Dataset entries =
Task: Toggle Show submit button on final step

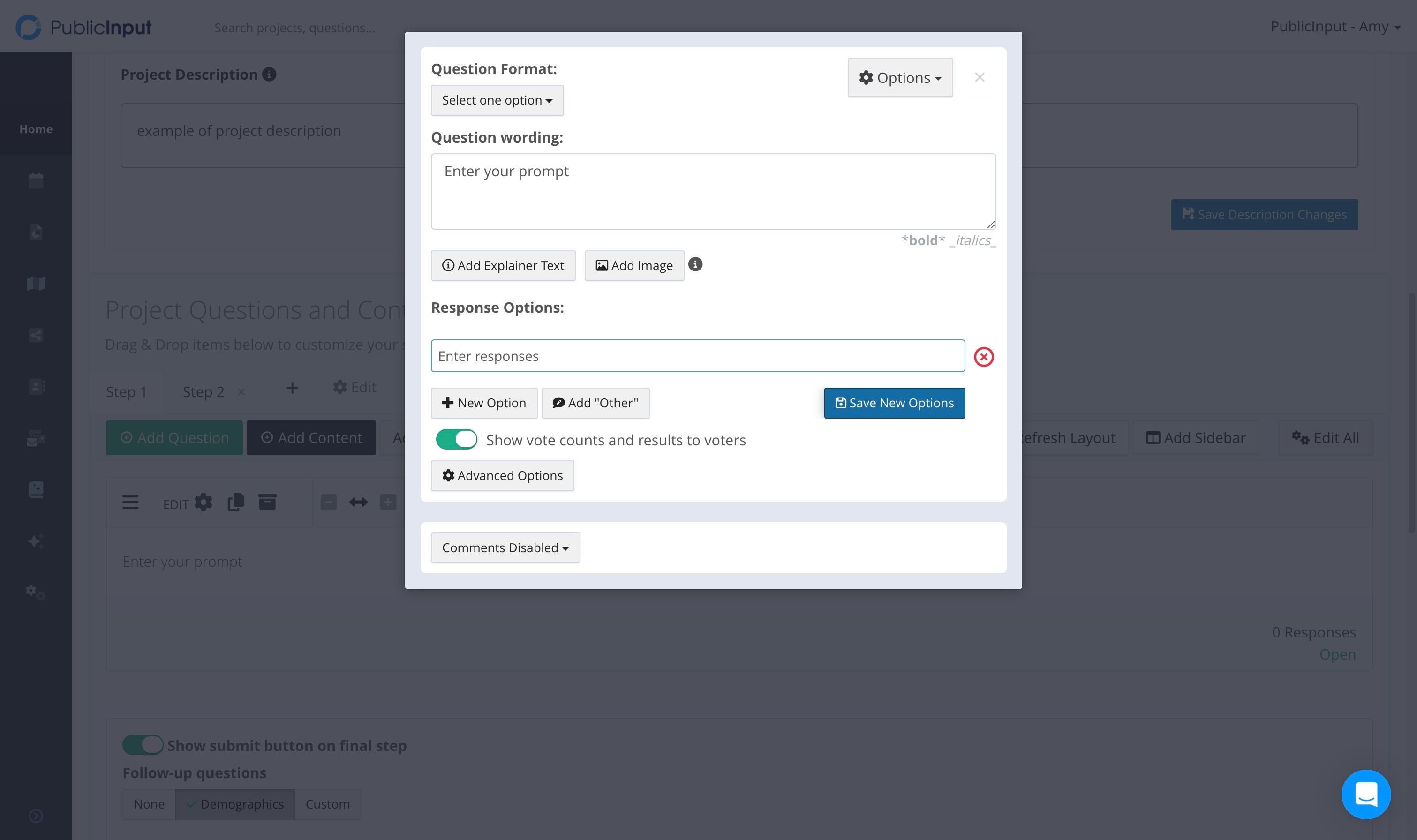Action: [x=143, y=745]
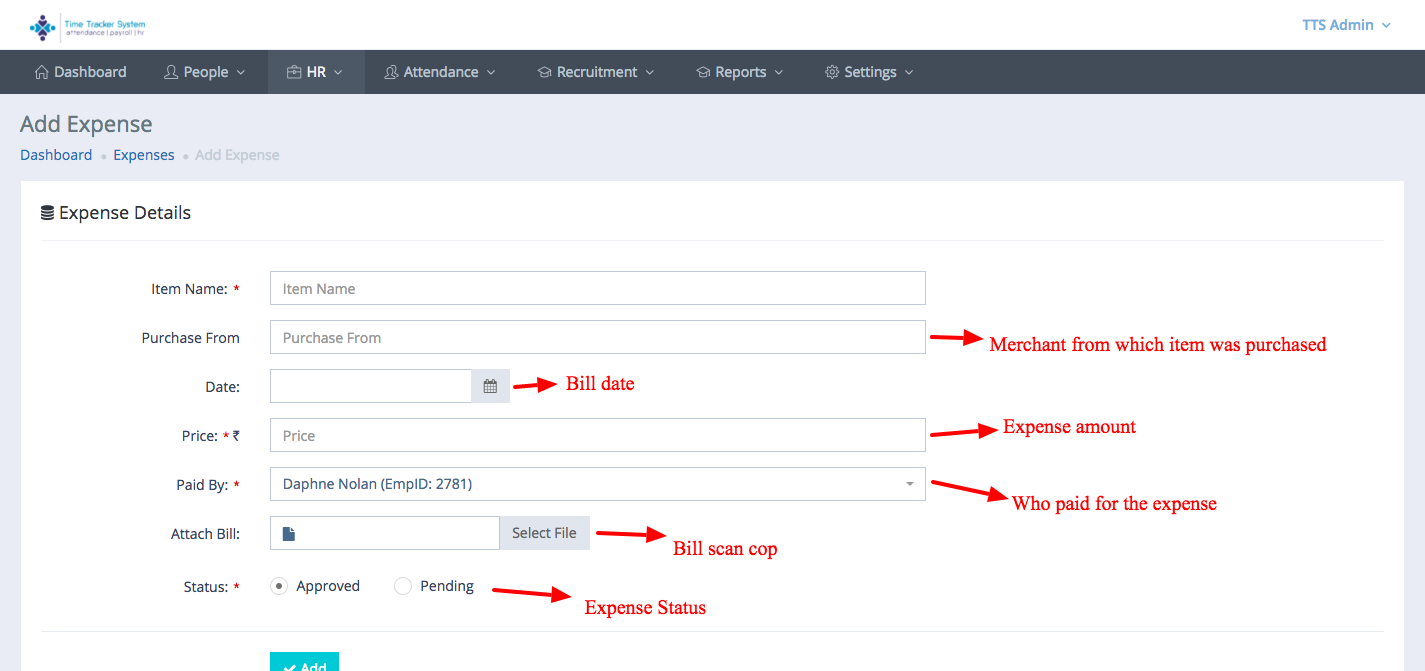Image resolution: width=1425 pixels, height=671 pixels.
Task: Click the file icon in Attach Bill field
Action: coord(289,534)
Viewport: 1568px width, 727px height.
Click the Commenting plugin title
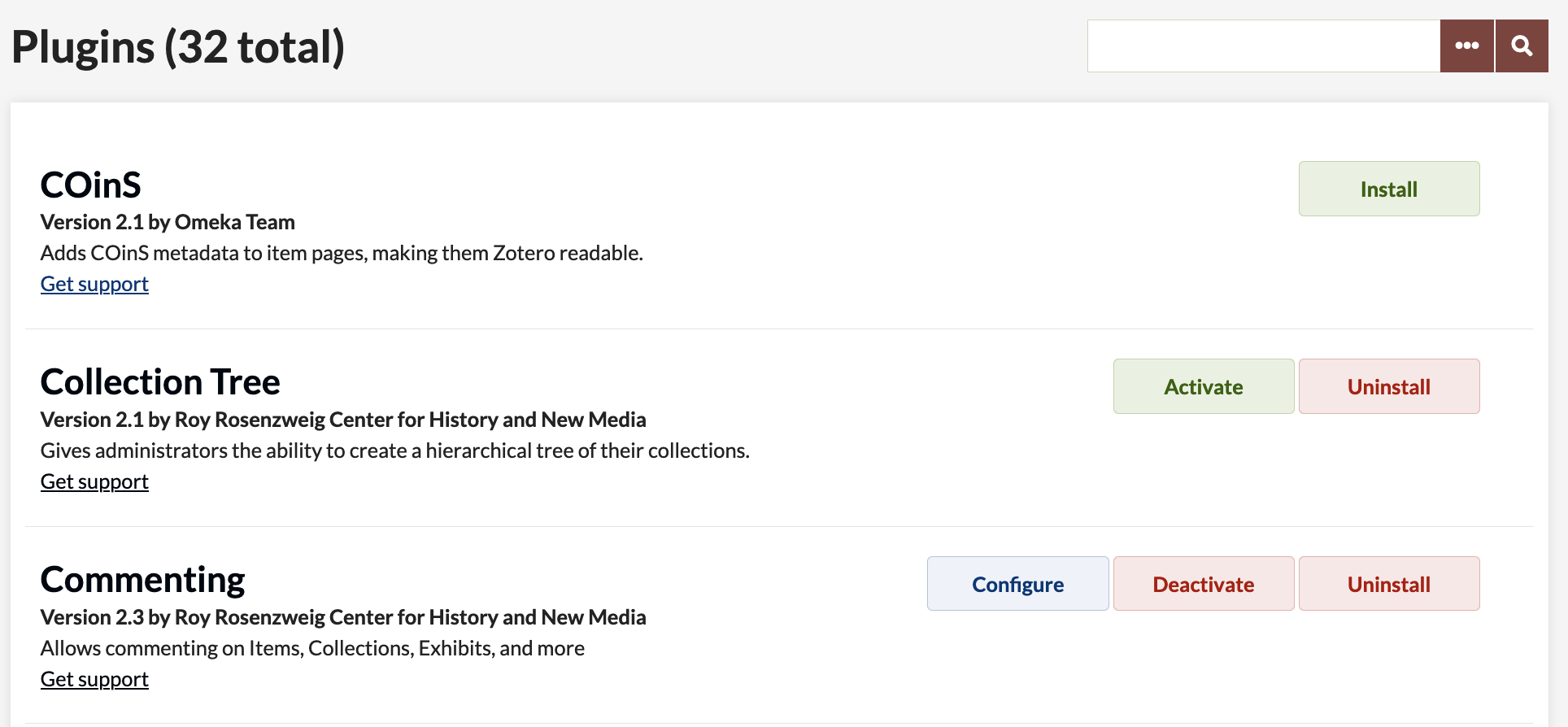143,580
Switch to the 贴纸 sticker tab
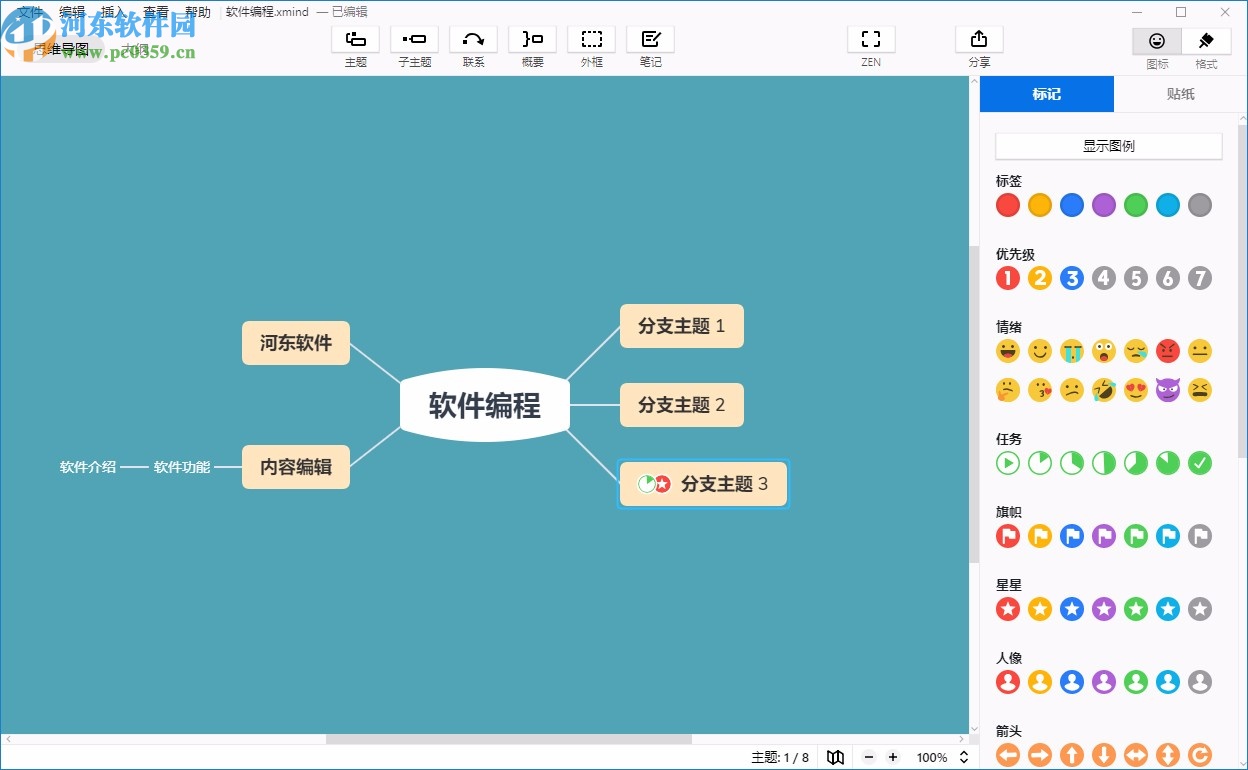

THE EXERCISE = Render the records above as a JSON list of strings, one string per line, skipping blank lines and leaving out the pictures.

EXERCISE RESPONSE =
[
  "Task: Toggle Show submit button on final step",
  "Action: [x=143, y=745]",
  "Image resolution: width=1425 pixels, height=671 pixels.",
  "Task: Click the file icon in Attach Bill field",
  "Action: coord(289,534)",
  "Viewport: 1568px width, 727px height.",
  "Click the Commenting plugin title",
  "143,580",
  "Switch to the 贴纸 sticker tab"
]